TASK TO CARRY OUT:
Which lines of the entries contain the word "Cancel"? Please list them.

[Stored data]
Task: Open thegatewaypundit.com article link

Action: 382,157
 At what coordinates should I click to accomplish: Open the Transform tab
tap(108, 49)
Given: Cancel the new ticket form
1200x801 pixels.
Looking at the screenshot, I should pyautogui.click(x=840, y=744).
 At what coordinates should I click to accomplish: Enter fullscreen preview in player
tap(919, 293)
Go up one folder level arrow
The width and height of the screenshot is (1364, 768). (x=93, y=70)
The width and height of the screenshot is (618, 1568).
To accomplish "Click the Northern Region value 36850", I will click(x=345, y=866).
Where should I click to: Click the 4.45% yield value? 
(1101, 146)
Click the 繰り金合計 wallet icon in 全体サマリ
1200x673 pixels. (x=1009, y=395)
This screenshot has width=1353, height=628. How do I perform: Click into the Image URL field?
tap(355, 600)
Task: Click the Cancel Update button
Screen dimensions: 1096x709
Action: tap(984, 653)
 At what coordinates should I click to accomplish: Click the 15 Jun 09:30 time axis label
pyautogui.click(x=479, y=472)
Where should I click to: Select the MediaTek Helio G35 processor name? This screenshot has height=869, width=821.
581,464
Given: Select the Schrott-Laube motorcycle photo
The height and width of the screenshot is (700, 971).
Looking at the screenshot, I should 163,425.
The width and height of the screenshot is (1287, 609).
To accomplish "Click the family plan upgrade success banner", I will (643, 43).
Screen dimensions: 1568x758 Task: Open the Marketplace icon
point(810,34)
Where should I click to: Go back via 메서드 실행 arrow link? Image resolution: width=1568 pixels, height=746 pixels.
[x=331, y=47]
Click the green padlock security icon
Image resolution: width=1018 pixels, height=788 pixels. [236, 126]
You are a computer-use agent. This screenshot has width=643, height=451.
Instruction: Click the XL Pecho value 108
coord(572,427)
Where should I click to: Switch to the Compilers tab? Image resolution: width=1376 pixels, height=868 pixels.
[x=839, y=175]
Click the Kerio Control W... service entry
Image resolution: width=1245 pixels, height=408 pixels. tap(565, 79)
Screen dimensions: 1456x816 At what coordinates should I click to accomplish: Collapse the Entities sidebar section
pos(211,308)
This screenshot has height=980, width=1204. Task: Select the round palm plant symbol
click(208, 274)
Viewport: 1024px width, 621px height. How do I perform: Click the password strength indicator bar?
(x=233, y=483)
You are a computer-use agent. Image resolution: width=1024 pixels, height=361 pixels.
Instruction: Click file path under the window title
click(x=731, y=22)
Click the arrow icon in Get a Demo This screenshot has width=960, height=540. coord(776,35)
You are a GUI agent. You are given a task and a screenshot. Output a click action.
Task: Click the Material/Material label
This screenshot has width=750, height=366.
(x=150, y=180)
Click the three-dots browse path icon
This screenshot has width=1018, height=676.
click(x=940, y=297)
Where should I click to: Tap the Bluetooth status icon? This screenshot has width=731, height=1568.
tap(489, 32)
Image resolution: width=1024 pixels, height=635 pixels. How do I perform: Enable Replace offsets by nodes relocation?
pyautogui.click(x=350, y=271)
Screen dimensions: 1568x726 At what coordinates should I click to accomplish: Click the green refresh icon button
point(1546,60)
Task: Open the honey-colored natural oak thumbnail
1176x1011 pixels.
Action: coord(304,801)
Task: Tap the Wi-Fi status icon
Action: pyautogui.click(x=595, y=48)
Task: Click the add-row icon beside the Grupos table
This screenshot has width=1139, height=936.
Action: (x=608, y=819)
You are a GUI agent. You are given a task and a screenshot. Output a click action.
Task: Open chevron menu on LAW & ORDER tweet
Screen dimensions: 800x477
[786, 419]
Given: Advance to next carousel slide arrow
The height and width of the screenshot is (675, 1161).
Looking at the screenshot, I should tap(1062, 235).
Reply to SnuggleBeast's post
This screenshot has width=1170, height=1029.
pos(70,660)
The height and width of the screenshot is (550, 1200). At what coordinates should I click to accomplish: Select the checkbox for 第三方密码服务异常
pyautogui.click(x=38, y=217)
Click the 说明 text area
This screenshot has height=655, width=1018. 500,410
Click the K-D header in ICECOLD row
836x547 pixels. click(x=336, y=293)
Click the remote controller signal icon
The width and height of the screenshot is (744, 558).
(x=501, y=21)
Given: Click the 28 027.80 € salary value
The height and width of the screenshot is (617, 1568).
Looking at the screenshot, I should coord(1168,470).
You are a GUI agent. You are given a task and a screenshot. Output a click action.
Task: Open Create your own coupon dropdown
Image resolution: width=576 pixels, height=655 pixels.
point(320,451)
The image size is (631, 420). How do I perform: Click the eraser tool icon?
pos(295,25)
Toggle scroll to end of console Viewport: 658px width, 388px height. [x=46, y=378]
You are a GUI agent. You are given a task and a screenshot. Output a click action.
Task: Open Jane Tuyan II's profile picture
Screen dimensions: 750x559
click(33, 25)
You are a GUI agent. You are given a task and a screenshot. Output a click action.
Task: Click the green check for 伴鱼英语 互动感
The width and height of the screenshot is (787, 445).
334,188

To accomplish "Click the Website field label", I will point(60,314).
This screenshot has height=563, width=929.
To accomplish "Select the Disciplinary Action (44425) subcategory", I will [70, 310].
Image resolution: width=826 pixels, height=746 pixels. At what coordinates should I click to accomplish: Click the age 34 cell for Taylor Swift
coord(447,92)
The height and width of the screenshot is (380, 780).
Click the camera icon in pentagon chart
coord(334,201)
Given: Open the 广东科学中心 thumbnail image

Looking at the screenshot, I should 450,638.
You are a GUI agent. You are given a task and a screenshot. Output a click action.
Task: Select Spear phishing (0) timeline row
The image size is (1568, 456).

EXERCISE ANSWER:
Given: Cancel the new ticket form
Task: Click the Cancel Update button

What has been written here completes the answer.